When Martin Scorsese needed to shoot a scene of a drunken Leonardo DiCaprio on a jet plane for the film The Wolf of Wall Street, he could have built his own fake fuselage, or rented a 747. Of course, that would also have cost several hundred thousand dollars.

So the director turned to Air Hollywood instead. It’s a 60,000-square foot cluster of low-slung warehouses on the outskirts of LA, where filmmakers can choose from four complete airplane interiors, including cockpits, bathrooms and working galleys. There is also a fake terminal, a security gate (with a half dozen variations of admonishing TSA boarding signs) and an expansive prop room offering authentic-looking boarding passes, foil peanut bags and pretty much any item you might encounter on a real airplane. There is even a Lear Jet sitting in the parking lot.

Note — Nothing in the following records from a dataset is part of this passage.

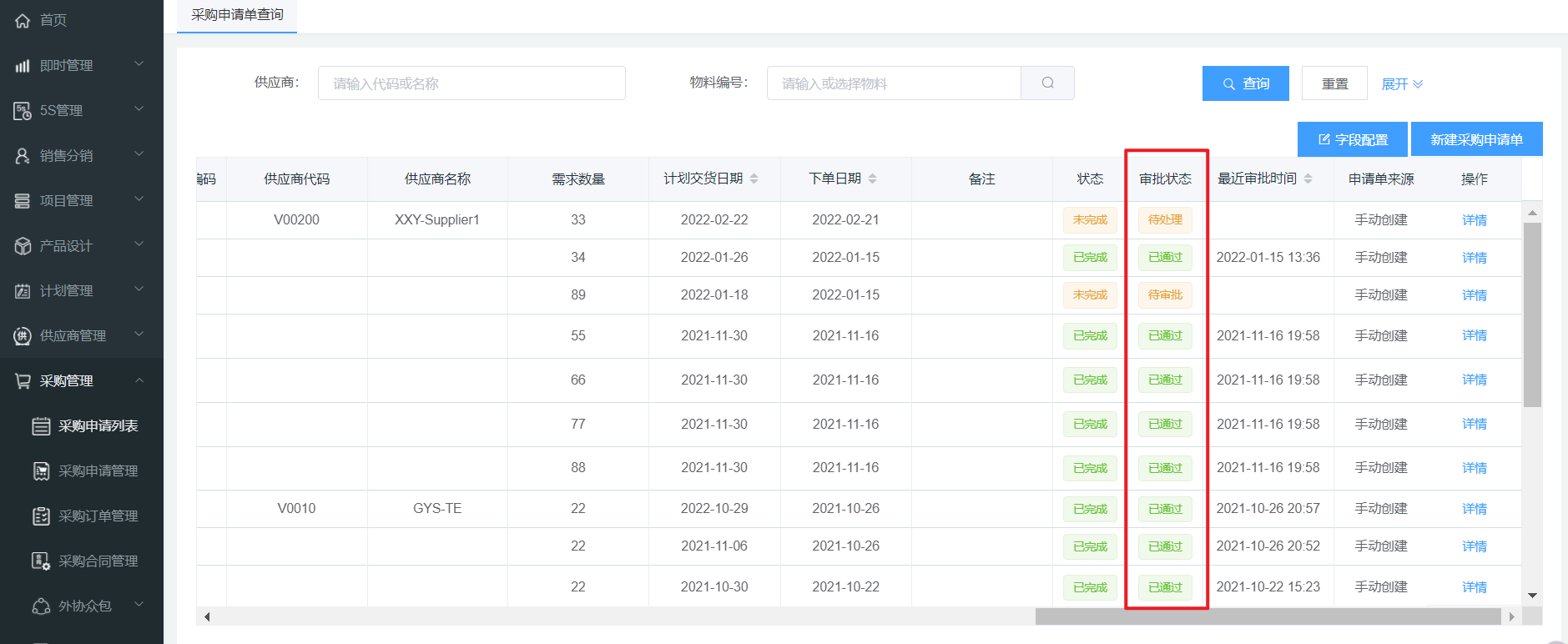Sort by 计划交货日期 column arrows
Screen dimensions: 1568x644
point(754,179)
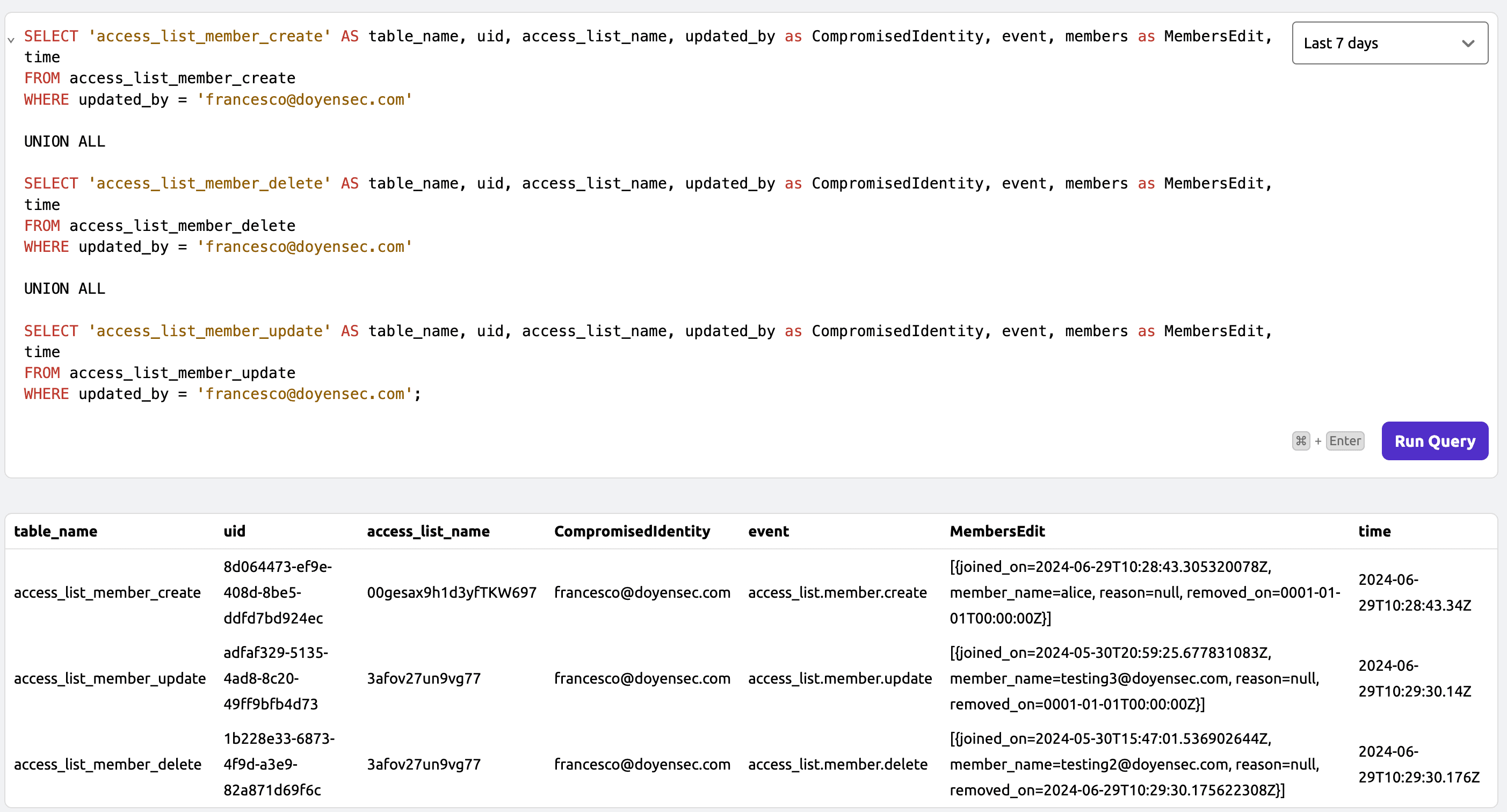Image resolution: width=1507 pixels, height=812 pixels.
Task: Click the access_list_name column header
Action: tap(428, 531)
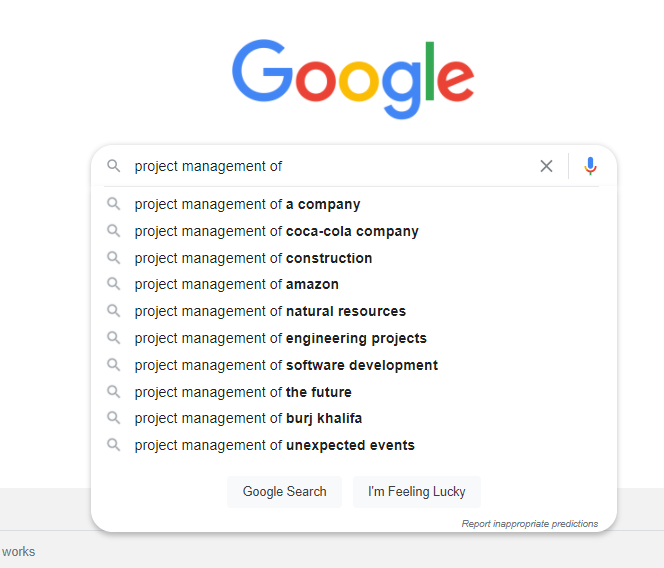The height and width of the screenshot is (568, 664).
Task: Select 'project management of a company' suggestion
Action: pyautogui.click(x=248, y=204)
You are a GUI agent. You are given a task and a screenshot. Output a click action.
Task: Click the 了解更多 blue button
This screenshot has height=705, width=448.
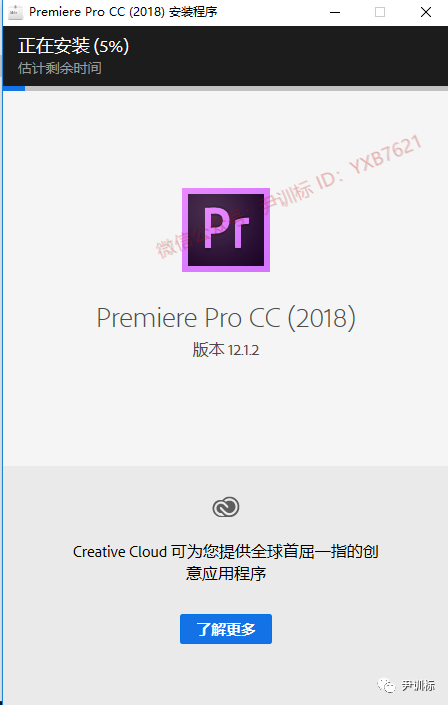tap(226, 629)
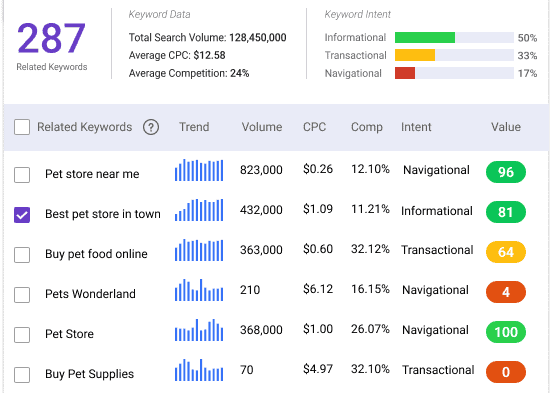Click the Pet store near me keyword
The image size is (552, 393).
92,174

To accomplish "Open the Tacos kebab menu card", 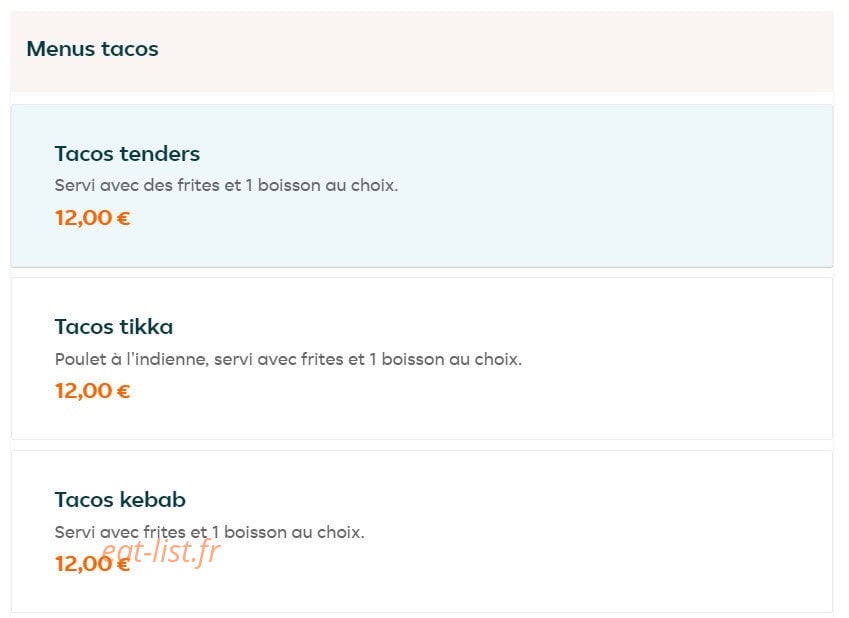I will click(x=422, y=532).
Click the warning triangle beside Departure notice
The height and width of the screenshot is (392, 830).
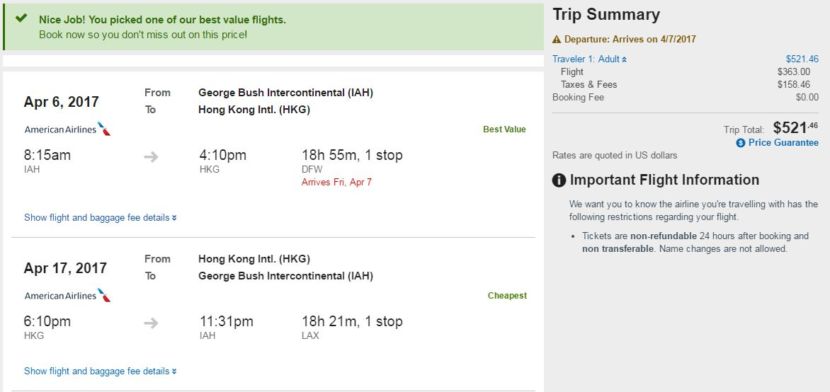click(x=556, y=39)
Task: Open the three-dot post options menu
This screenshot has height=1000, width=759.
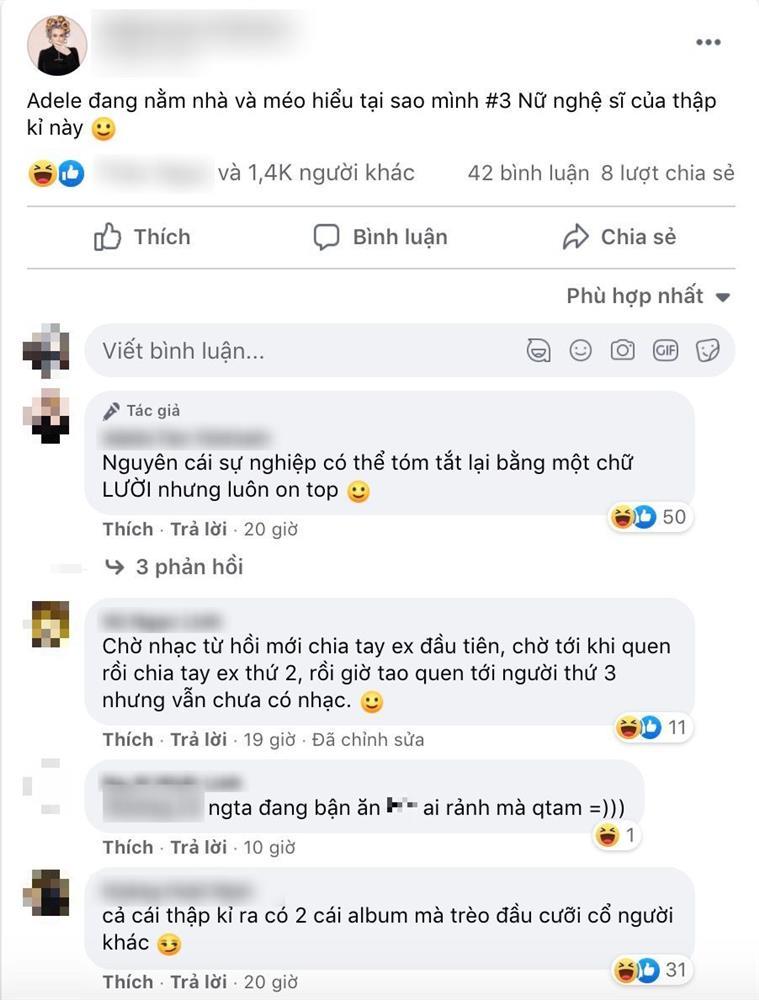Action: tap(708, 43)
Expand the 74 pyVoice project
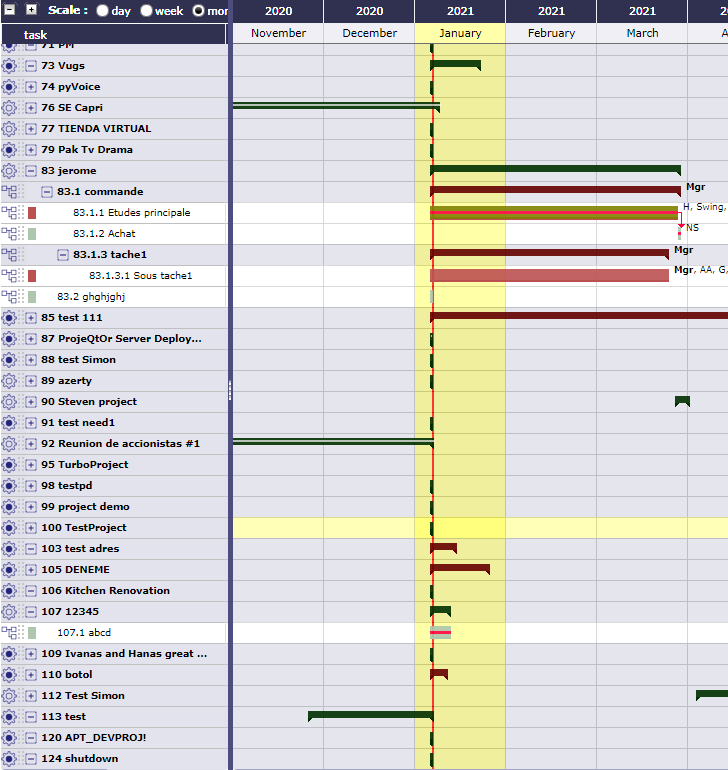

In contrast to a real airplane interior, where removing a seat can take several hours, the sets at Air Hollywood are all built to be quickly and easily reconfigured, allowing a director to get pretty much any shooting angle they need. One fuselage is rigged with powerful air compressors to simulate turbulence, from the mild shaking one might experience on a normal trans-continental flight to the teeth-rattling kind seen in the TV-show Lost. Actors can reach for real barf bags, if necessary.

Air Hollywood is the brainchild of Talaat Captan, an entrepreneur and long-time film producer who once tried to get a movie made on a real plane and, after much frustration and cost, decided there had to be a better way to do it.

“Airplanes are made to travel and to fly, not to film in,” says Mr. Captan.